O ministro aposentado do Supremo Tribunal Federal (STF), Celso de Mello, criticou veementemente o Senado Federal nesta quarta-feira (29) pela rejeição da indicação de Jorge Messias à Suprema Corte. A decisão, que gerou repercussão nacional e dividiu opiniões, é classificada por Mello como um grave equívoco institucional. O Resumo explica e descomplica para você.
Celso de Mello Aponta Equívoco Institucional do Senado
O ministro aposentado, que atuou no STF entre 1989 e 2020, emitiu uma nota à imprensa detalhando sua posição sobre a decisão do Senado.
– Mello classificou a votação como “injustificável” e “profundamente infeliz”.
– Afirmou que Jorge Messias reúne plenamente os requisitos constitucionais para ser ministro do STF.
– Destacou que o Brasil “perdeu a oportunidade de ter um grande ministro”.
O que isso muda na prática: A crítica de uma figura histórica como Celso de Mello ressalta a complexidade das sabatinas no Senado e a tensão entre Poderes. Isso pode influenciar futuras indicações ao STF e o debate público sobre a autonomia do Legislativo, impactando o cenário político.

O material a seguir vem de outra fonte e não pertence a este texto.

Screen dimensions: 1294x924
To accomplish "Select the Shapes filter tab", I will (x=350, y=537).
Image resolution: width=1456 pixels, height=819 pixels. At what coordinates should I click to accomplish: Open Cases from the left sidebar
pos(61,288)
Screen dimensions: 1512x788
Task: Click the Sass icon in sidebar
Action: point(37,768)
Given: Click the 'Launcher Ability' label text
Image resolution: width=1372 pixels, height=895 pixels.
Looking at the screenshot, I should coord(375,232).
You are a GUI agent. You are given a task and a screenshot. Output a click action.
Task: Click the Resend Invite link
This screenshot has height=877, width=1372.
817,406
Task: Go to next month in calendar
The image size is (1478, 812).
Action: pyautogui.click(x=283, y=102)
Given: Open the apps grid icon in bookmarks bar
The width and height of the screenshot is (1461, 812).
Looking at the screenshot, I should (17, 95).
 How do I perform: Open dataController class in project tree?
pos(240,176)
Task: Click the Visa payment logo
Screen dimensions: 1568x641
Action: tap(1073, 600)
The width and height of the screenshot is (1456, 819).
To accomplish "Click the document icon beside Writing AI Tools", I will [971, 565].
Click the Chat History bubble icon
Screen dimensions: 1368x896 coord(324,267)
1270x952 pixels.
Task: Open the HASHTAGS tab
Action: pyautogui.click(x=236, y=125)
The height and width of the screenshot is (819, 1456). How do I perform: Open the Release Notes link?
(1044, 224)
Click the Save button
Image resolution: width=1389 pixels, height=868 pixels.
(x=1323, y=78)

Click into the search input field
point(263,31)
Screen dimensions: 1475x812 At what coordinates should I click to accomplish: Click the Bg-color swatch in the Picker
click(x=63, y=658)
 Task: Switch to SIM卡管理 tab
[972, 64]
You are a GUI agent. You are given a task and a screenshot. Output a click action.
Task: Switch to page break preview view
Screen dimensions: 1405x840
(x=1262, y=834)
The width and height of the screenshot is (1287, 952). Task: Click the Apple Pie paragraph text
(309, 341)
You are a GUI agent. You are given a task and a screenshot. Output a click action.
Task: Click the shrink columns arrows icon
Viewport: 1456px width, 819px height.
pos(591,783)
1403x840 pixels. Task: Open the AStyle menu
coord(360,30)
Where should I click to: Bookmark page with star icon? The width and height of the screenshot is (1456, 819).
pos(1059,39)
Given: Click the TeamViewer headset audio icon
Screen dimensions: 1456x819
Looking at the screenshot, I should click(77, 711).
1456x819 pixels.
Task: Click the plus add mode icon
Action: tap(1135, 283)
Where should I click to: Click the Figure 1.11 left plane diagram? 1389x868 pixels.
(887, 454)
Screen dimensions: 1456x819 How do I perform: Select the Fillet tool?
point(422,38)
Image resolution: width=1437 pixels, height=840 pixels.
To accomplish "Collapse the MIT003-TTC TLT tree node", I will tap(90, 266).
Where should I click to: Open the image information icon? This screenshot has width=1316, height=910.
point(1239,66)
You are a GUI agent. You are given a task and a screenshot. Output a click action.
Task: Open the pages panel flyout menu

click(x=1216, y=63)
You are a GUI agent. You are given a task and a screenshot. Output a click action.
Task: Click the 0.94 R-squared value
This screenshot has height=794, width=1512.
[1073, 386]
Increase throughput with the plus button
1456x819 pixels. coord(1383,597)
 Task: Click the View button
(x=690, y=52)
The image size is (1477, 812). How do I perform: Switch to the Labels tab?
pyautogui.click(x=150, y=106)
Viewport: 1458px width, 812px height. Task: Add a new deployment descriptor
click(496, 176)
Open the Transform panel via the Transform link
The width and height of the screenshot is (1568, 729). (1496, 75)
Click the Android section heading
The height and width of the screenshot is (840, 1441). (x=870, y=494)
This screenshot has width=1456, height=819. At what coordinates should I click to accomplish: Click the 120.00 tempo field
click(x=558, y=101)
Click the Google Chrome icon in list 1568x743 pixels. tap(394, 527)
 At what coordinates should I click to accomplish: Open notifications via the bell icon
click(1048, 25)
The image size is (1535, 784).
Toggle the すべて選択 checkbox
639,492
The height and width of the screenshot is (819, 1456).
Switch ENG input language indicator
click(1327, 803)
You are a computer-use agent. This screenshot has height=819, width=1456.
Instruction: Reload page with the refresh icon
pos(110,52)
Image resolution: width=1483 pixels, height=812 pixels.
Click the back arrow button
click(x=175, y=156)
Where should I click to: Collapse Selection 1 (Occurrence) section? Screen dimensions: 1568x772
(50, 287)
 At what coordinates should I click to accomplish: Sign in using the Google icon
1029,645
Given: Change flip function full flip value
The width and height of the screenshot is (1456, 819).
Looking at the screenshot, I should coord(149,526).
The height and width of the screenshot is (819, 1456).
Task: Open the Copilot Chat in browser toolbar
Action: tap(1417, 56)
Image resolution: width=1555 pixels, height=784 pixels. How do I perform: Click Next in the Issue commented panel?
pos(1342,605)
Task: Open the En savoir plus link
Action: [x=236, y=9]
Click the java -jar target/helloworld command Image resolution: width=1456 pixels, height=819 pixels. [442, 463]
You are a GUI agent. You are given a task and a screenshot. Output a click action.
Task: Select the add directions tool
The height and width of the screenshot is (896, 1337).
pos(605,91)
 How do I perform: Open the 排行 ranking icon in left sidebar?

Entenda a Rejeição de Jorge Messias pelo Senado
A rejeição da indicação de Jorge Messias para o Supremo Tribunal Federal aconteceu no plenário do Senado Federal no início da noite desta quarta-feira (29).
– Jorge Messias é o atual advogado-geral da União.
– Sua indicação partiu do presidente Luiz Inácio Lula da Silva.
– A vaga em questão no STF foi aberta com a aposentadoria do ministro Luís Roberto Barroso.
O que isso muda na prática: A rejeição demonstra a autonomia do Senado e abre um novo capítulo na busca por um ministro, intensificando as negociações políticas do Palácio do Planalto para a composição da mais alta corte do país. Isso afeta a governabilidade e a estabilidade das relações entre os Poderes.